— Try it —
Since pictures do not belong in the copy, please repeat every record below exactly without them.

*** Information provided ***

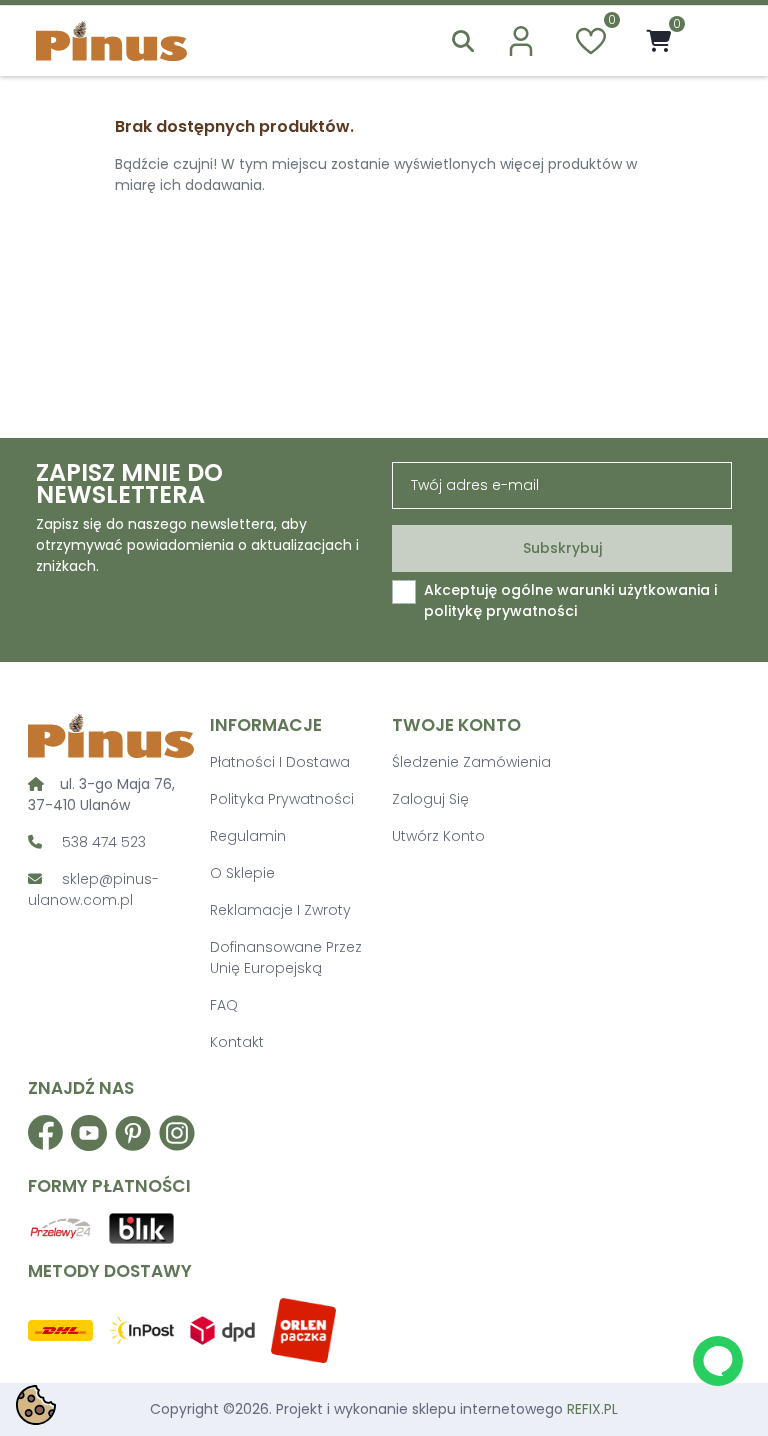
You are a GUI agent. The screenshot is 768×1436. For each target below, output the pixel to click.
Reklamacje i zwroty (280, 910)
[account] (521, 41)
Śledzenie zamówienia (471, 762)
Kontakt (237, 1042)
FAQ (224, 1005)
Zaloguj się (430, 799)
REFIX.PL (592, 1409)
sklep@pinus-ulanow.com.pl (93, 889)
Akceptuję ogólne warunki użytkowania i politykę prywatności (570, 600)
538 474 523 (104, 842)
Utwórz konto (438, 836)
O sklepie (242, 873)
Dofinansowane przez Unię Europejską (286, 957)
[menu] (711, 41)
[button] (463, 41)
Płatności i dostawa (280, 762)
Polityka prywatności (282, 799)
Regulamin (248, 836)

*** End of Information provided ***

— Output for this exercise —
You are a GUI agent. The screenshot is 768×1436. For each target below, output the pixel to click.
Reklamacje i zwroty (280, 910)
[account] (521, 41)
Śledzenie zamówienia (471, 762)
Kontakt (237, 1042)
FAQ (224, 1005)
Zaloguj się (430, 799)
REFIX.PL (592, 1409)
sklep@pinus-ulanow.com.pl (93, 889)
Akceptuję ogólne warunki użytkowania i politykę prywatności (570, 600)
538 474 523 (104, 842)
Utwórz konto (438, 836)
O sklepie (242, 873)
Dofinansowane przez Unię Europejską (286, 957)
[menu] (711, 41)
[button] (463, 41)
Płatności i dostawa (280, 762)
Polityka prywatności (282, 799)
Regulamin (248, 836)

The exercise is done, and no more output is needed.